Les fraudeurs contournent le contrôle des noms dans les IBAN belges


Principaux renseignements

  • Les criminels contournent la vérification du nom associée à l’IBAN belge en passant des virements bancaires aux paiements par carte.
  • Les fraudeurs utilisent de faux liens de paiement pour contourner les contrôles de sécurité automatiques.
  • Les autorisations manuelles de carte rendent la récupération des fonds volés nettement plus difficile pour les victimes.

Les criminels ont déjà mis au point des tactiques pour contourner le système de vérification du nom associé à l’IBAN récemment mis en place. C’est ce que rapporte De Tijd. Cette mesure de sécurité, que les banques belges sont tenues d’utiliser depuis l’automne dernier, recoupe le numéro de compte avec le nom du bénéficiaire lors d’un virement. Si les informations ne correspondent pas, l’utilisateur reçoit un avertissement, ce qui lui permet de corriger l’erreur ou d’annuler complètement le paiement.

Lutte contre la fraude financière

L’objectif principal de ce processus de vérification est de lutter contre les escroqueries dans lesquelles les victimes sont manipulées pour qu’elles transfèrent de l’argent vers des comptes frauduleux, comme le « whaling » ou la fraude à la facture. Dans ces scénarios, les escrocs se font souvent passer pour des connaissances via des applications de messagerie comme WhatsApp ou Messenger pour demander que des fonds soient envoyés de toute urgence sur un nouveau compte bancaire.

S’adapter aux mesures de sécurité

Cependant, l’ombudsman des services financiers, Ombudsfin, signale que les fraudeurs font évoluer leurs méthodes. Au lieu de demander des virements bancaires classiques, ils persuadent désormais leurs victimes d’utiliser des cartes de paiement.

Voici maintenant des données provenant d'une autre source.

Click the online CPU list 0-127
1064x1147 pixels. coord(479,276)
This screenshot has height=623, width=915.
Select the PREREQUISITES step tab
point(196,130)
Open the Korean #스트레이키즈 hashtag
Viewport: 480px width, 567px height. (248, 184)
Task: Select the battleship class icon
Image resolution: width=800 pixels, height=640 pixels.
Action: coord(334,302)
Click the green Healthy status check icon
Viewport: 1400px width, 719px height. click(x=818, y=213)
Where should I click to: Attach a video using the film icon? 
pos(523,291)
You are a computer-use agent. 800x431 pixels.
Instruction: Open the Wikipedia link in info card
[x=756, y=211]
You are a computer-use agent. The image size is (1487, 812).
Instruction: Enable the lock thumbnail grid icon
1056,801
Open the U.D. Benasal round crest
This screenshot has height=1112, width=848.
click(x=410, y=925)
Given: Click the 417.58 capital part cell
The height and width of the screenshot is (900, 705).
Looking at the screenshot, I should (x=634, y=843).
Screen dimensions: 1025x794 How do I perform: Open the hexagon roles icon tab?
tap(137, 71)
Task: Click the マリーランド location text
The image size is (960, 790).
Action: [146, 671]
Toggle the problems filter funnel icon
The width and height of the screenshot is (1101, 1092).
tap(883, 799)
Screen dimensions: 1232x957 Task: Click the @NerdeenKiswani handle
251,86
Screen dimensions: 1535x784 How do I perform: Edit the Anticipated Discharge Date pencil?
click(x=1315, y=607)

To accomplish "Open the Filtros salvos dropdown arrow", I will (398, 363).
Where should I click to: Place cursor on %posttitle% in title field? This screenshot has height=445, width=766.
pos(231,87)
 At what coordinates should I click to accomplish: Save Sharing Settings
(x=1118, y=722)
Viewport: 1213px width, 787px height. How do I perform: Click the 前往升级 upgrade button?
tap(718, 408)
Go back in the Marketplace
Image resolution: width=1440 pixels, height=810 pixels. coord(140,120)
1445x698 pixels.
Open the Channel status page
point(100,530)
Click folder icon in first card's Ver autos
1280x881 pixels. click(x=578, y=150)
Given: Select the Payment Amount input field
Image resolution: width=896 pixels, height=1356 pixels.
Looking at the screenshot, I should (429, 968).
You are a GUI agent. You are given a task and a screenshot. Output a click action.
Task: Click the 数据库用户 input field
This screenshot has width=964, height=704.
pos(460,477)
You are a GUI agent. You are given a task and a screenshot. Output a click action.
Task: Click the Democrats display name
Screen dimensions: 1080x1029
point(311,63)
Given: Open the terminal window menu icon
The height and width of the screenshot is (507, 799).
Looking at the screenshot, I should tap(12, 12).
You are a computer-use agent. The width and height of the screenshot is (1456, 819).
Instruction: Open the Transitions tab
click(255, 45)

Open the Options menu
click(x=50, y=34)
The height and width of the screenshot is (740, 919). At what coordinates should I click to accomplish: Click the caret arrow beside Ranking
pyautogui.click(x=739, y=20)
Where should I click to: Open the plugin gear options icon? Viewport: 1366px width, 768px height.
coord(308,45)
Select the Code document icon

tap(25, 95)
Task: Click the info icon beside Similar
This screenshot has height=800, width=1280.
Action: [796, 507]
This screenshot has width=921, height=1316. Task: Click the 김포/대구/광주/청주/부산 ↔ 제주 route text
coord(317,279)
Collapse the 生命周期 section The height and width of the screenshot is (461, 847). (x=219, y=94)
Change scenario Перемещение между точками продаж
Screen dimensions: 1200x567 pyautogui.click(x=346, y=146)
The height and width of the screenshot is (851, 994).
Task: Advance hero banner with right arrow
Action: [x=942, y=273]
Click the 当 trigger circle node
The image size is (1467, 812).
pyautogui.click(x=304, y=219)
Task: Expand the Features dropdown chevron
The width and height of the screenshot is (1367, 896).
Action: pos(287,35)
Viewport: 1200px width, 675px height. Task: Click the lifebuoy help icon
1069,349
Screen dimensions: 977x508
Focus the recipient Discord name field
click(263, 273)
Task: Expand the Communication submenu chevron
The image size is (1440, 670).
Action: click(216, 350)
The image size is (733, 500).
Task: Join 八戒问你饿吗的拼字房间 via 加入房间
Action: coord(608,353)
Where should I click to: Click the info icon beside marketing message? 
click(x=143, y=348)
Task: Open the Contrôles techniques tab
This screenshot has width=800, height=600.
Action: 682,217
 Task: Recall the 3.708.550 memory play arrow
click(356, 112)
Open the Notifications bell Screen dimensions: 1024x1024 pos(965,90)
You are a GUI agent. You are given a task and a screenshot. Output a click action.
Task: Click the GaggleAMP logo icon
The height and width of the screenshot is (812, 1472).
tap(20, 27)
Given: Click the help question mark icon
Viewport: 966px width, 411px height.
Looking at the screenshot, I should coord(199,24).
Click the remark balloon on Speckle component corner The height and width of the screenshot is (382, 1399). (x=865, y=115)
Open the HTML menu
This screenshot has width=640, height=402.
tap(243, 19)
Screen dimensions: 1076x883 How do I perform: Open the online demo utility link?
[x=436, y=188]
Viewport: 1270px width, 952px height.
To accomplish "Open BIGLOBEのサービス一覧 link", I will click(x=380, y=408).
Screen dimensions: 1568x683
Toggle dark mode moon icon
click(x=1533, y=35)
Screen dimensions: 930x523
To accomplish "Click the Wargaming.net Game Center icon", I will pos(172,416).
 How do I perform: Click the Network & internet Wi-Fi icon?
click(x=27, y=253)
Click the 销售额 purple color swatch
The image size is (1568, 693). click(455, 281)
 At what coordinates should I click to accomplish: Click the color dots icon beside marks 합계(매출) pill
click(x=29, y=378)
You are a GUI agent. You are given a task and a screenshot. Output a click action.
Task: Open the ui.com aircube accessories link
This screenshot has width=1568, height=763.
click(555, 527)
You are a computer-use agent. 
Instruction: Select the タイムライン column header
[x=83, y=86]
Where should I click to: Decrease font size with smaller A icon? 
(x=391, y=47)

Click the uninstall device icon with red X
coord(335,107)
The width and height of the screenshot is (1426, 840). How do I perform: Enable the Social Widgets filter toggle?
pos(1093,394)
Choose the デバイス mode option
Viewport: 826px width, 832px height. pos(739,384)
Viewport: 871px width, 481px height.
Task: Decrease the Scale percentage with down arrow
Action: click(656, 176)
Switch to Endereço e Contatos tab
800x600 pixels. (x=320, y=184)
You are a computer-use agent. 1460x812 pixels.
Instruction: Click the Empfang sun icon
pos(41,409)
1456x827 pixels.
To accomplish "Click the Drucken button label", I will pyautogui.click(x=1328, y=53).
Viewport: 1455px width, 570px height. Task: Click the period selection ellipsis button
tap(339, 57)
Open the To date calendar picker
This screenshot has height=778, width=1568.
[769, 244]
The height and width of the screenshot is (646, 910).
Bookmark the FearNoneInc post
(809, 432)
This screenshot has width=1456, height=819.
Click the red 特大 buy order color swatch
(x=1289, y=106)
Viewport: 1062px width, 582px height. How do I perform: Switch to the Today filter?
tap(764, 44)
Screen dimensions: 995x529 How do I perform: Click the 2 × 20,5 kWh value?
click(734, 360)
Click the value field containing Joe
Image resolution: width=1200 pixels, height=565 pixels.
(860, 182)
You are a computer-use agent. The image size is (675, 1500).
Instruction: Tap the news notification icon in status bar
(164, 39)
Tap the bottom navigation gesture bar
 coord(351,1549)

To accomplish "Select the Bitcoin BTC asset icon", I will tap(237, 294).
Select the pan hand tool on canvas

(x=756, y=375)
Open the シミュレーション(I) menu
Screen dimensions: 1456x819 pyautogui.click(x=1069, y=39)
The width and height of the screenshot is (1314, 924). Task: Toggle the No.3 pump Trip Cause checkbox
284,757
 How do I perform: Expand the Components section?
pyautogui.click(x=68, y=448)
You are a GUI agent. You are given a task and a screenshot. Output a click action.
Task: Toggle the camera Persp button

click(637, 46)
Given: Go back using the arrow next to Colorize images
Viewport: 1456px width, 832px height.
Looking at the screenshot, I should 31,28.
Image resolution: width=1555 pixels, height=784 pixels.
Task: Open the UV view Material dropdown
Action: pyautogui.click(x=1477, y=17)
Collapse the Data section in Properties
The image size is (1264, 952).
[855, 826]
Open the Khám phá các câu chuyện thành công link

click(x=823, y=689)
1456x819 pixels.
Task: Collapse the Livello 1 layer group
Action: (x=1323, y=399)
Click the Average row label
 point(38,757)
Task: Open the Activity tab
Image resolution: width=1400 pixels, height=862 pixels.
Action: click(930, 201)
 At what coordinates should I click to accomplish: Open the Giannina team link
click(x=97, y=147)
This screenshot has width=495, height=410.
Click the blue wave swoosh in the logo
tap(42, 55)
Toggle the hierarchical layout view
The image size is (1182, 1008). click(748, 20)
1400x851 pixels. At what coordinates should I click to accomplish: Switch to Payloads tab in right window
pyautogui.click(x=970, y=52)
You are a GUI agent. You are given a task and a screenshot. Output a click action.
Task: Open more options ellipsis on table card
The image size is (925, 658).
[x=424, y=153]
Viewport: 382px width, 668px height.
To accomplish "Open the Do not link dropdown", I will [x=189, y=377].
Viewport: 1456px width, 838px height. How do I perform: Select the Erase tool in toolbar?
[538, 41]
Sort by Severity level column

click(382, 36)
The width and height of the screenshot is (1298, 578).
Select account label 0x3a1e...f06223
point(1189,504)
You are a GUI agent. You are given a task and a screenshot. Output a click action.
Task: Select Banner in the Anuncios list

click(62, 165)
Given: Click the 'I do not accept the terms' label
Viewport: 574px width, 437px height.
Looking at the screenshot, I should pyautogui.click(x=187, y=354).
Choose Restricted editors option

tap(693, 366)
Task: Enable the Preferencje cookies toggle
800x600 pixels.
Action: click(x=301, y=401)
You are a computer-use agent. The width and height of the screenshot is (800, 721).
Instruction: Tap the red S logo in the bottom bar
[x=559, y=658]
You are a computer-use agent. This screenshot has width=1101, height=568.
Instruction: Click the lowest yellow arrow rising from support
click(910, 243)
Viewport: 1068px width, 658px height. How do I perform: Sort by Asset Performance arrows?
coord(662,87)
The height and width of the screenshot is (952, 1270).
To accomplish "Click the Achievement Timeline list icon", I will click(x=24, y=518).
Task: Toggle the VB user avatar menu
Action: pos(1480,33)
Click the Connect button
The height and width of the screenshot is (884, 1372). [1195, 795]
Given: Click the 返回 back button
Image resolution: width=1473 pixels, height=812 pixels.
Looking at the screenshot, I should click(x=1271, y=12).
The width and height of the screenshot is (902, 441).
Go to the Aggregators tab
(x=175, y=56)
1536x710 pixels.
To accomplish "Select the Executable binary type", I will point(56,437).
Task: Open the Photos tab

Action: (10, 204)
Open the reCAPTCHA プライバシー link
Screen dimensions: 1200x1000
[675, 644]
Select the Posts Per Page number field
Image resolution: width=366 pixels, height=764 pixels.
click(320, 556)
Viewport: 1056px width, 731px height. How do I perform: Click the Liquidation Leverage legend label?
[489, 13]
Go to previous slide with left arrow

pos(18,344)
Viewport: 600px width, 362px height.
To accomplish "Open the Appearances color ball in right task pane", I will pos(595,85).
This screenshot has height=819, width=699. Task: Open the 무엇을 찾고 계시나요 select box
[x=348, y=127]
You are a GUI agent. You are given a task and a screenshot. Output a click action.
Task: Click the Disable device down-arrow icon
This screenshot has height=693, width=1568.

En redirigeant leurs cibles vers une plateforme en ligne ou un lien de paiement spécifique, les criminels contournent efficacement le mécanisme de vérification des noms.

Le risque lié aux transactions par carte

Pour justifier cette demande, l’escroc prétend généralement que son application bancaire fonctionne mal et qu’il a besoin de fonds immédiatement. Comme les transactions par carte ne sont pas soumises à la même vérification automatique du nom que les virements, le contrôle de sécurité est contourné.

De plus, l’ombudsman avertit qu’il est nettement plus difficile de récupérer les fonds perdus dans ces cas-là, car la victime a autorisé la transaction manuellement.